======== Extract ========

EUA report finds university policies shift steadily even while facing global health and geopolitical crises
Global crises are driving steady change in universities, according to a European University Association report based on a major international survey, which highlights flexible learning and the purpose of internationalisation as key areas where institutions and policymakers should focus.
The EUA released Trends 2024, the latest in its long-running series, on 25 July, based on a survey of 480 higher education institutions in 46 European higher education systems, analysed in depth for trends across Europe since the last report was published in 2018.
The survey shows that institutions are “evolving rather than radically transforming, with relatively common horizons and resulting in the adoption of concrete policies and measures”.
Key areas
The report sets out three key areas for policymakers and universities to focus on: the need to avoid “mission overload”; to have “urgent and proper reflection on the education offer” and consider “what flexible learning would mean and entail for each institution”, plus “the role of HEIs in lifelong learning”; and to consider the “state and purpose(s) of internationalisation in the higher education sector”.
The report comes at the end of a working cycle of the 25-year-old Bologna Process, the initiative to harmonise degree recognition and quality assurance across the European Higher Education Area.
Amanda Crowfoot, secretary-general of the EUA, writes in the introduction to the report that “while many key commitments of the Bologna Process, such as quality assurance, degree cycles and recognition, remain on the agenda and still require attention, this is also a moment to set priorities for the future”.

======== Material shown ========

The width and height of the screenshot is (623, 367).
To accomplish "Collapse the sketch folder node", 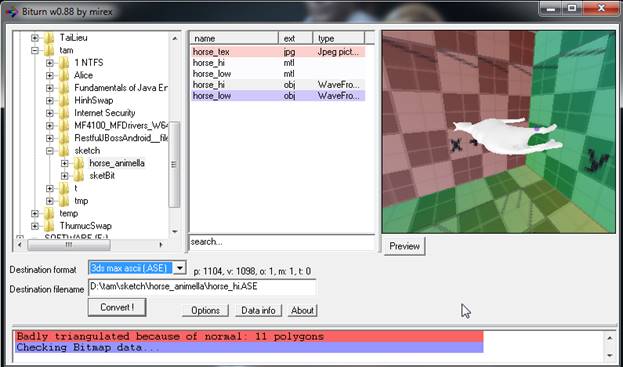I will pyautogui.click(x=50, y=151).
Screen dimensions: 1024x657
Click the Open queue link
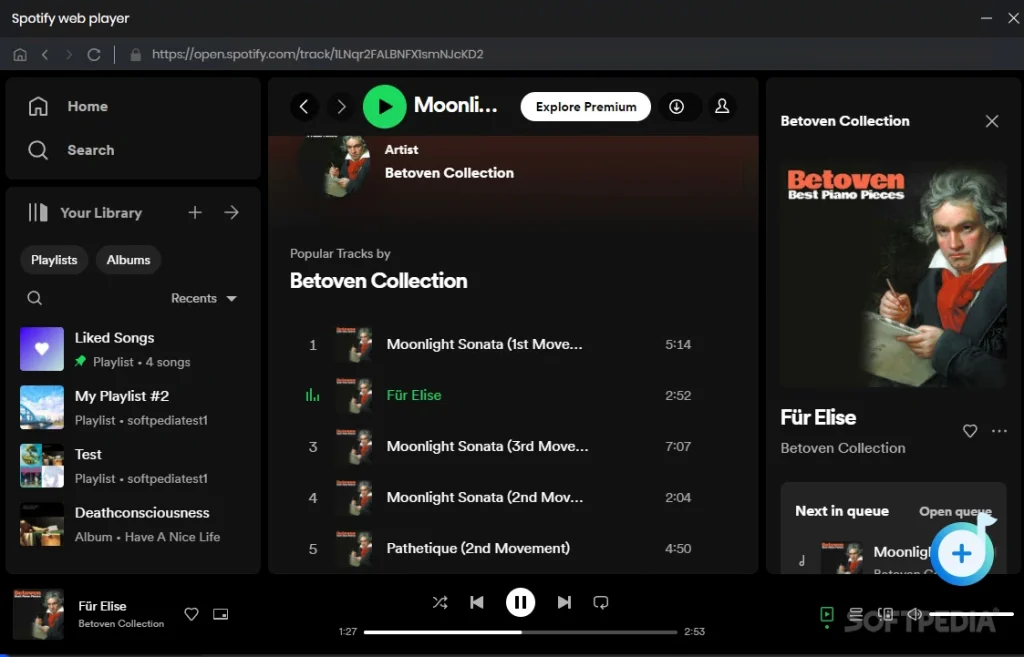(x=955, y=511)
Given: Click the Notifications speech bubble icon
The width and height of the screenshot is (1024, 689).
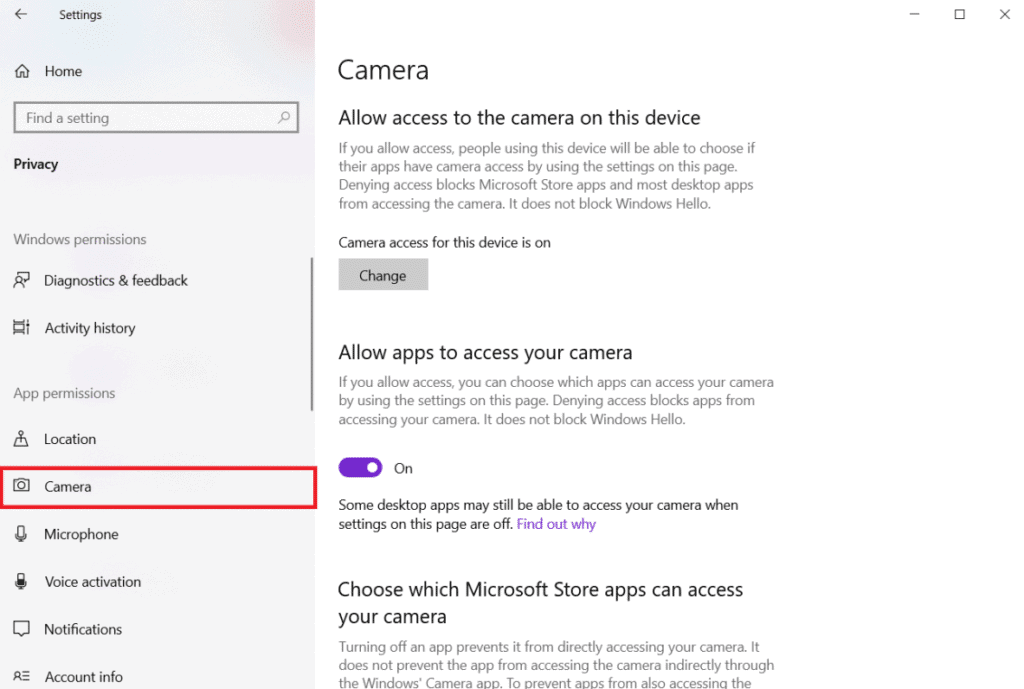Looking at the screenshot, I should click(x=21, y=629).
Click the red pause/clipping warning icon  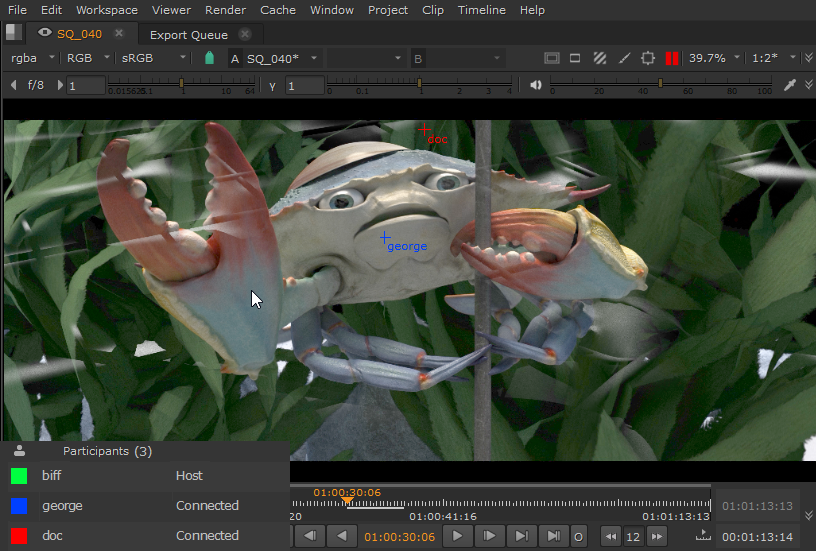(x=672, y=58)
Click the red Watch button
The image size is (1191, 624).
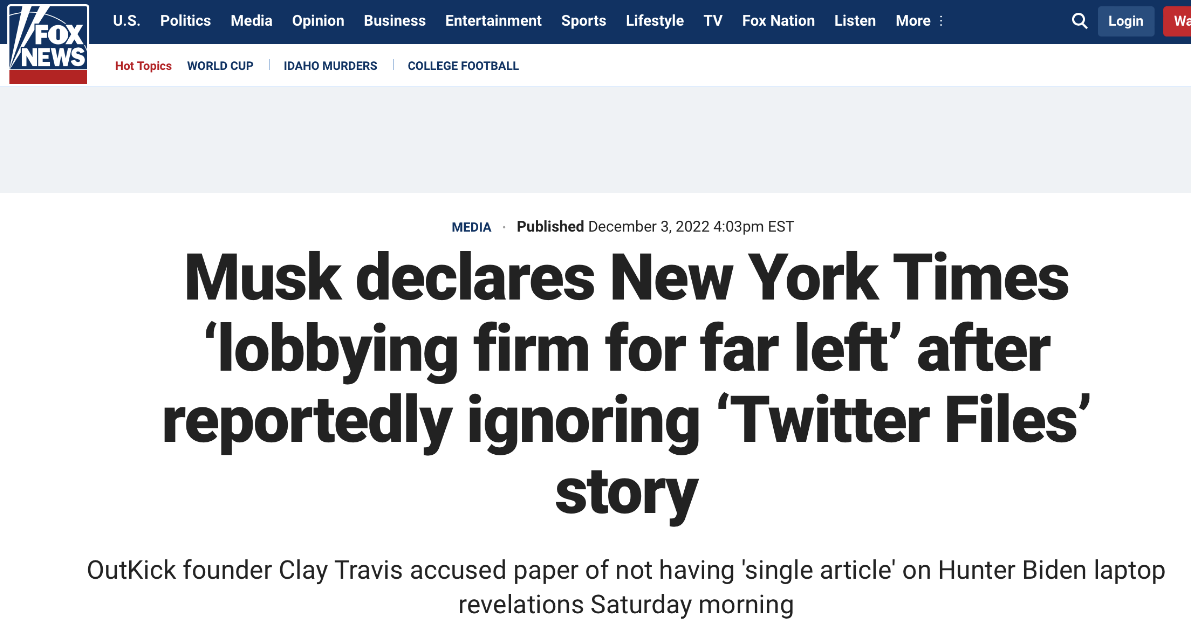tap(1178, 21)
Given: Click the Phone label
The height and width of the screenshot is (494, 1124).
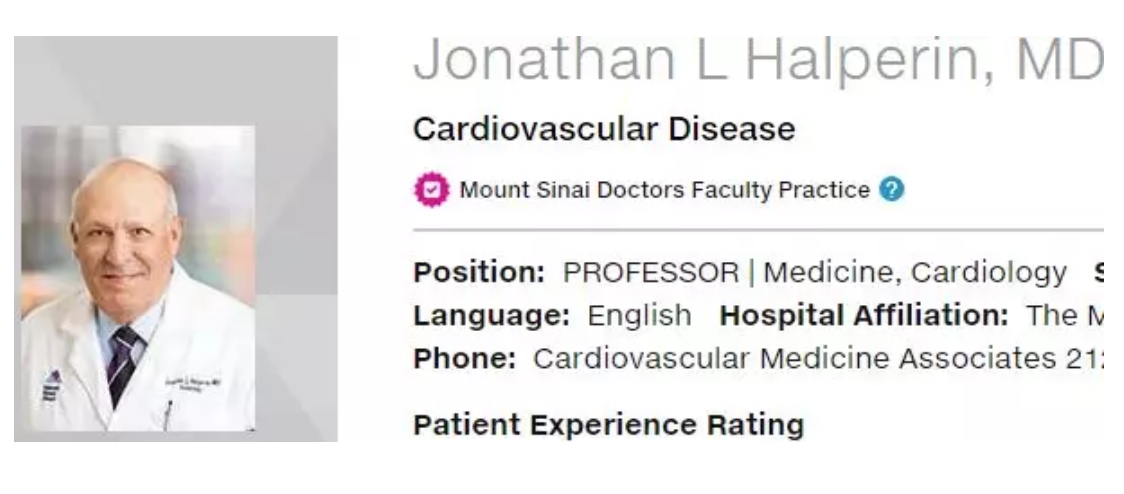Looking at the screenshot, I should point(465,358).
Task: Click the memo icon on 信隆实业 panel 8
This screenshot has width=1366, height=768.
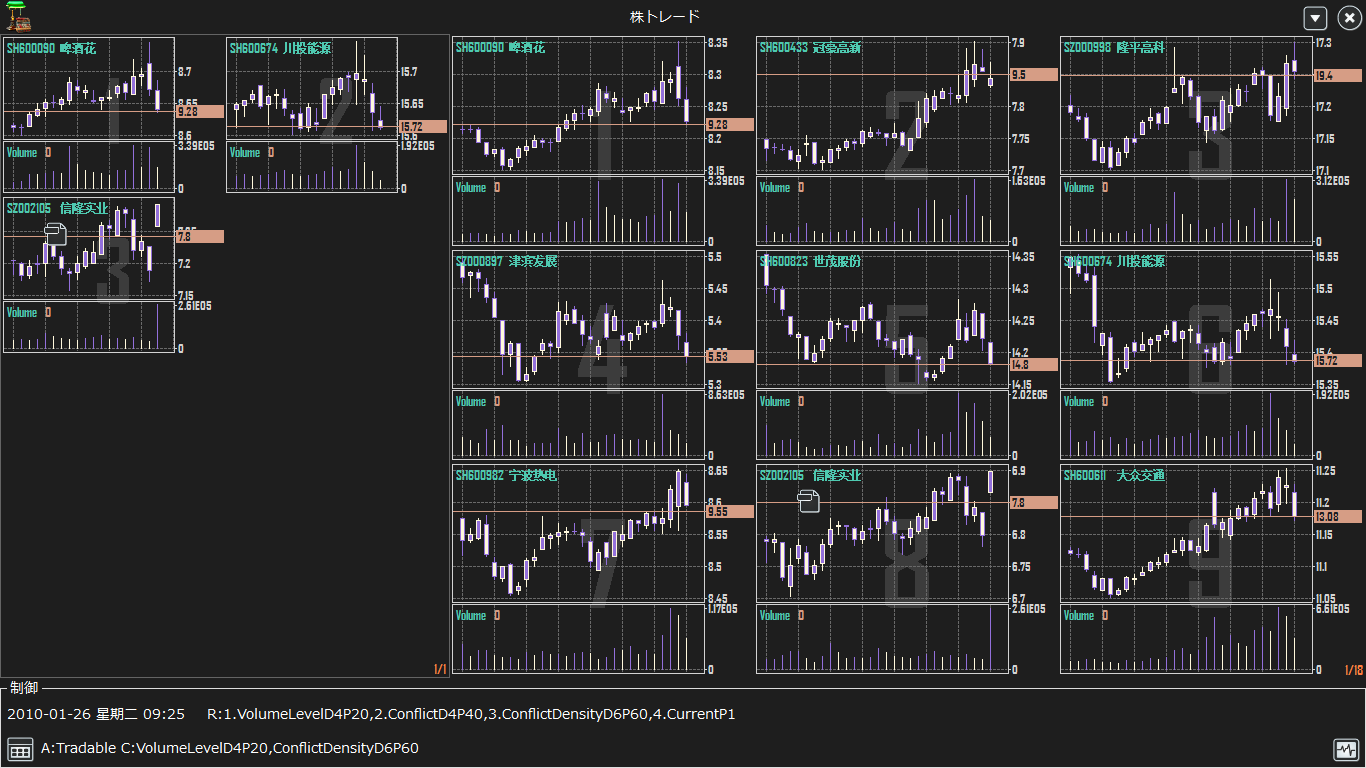Action: click(x=808, y=500)
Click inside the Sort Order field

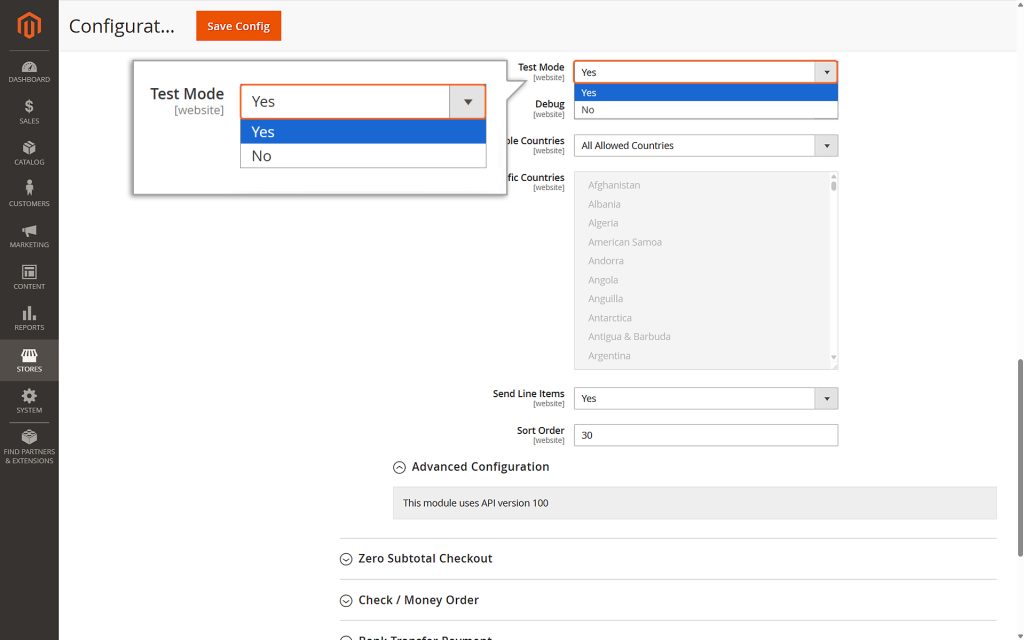pos(705,435)
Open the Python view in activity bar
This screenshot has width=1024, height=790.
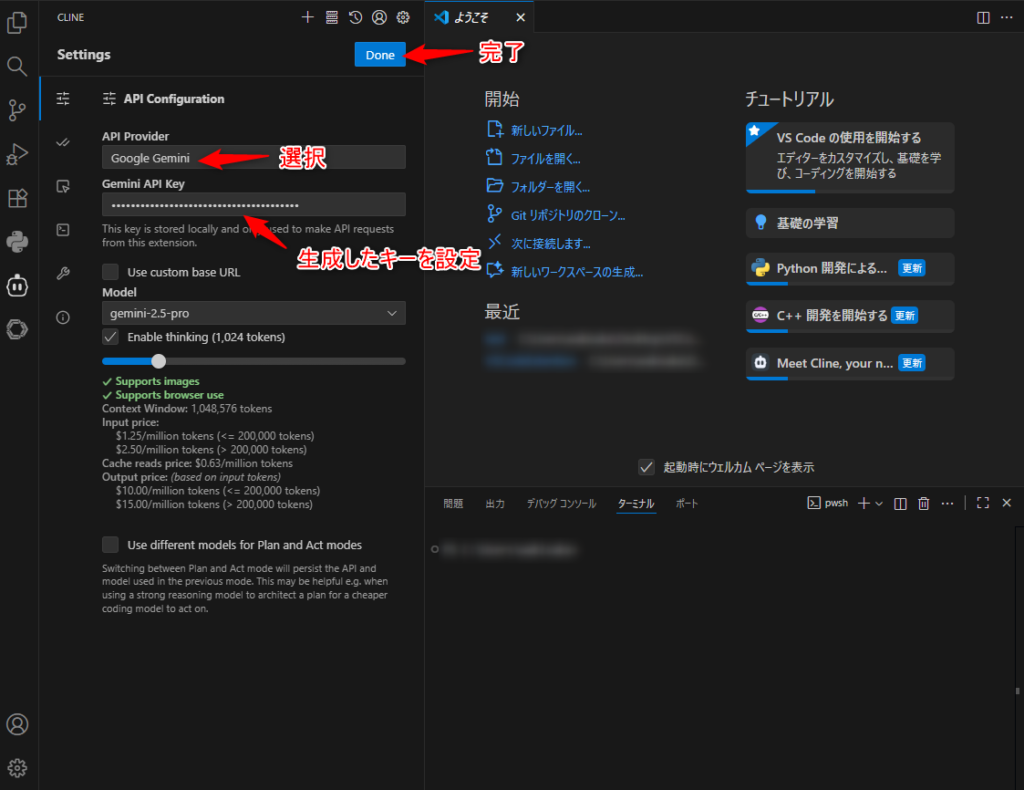(17, 241)
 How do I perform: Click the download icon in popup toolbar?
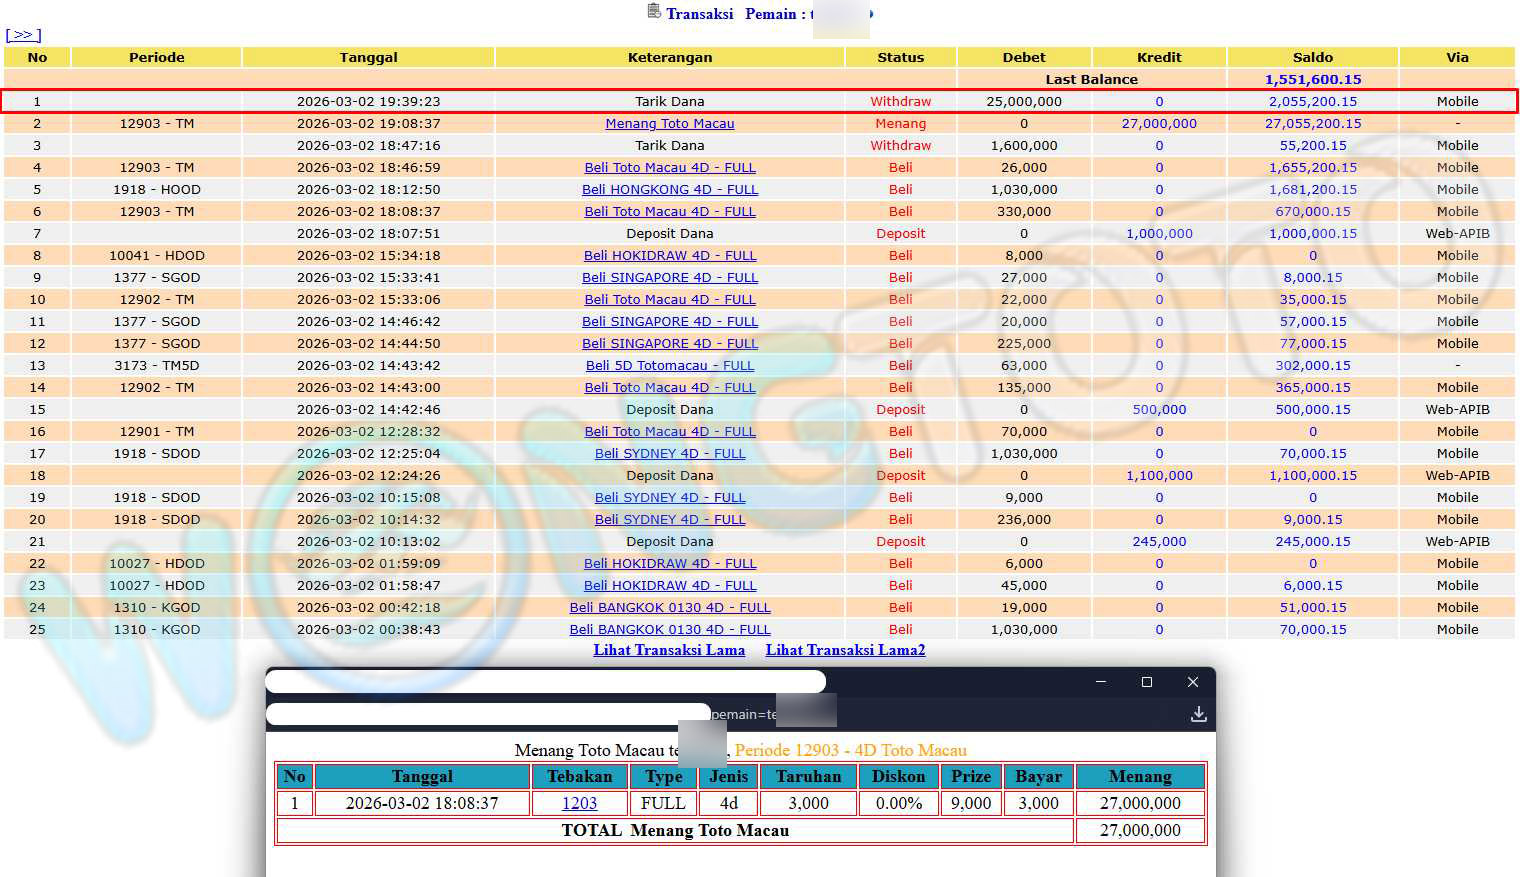click(1198, 714)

========

**Work request A**: Write out the passage of the Trends 2024 article from "EUA report finds" up to and including "policymakers should focus.".
**Work request B**: According to the Trends 2024 article, how many higher education institutions took part in the survey?
Rely only on the Trends 2024 article for your work.

**Final answer A**:
EUA report finds university policies shift steadily even while facing global health and geopolitical crises
Global crises are driving steady change in universities, according to a European University Association report based on a major international survey, which highlights flexible learning and the purpose of internationalisation as key areas where institutions and policymakers should focus.

**Final answer B**: 480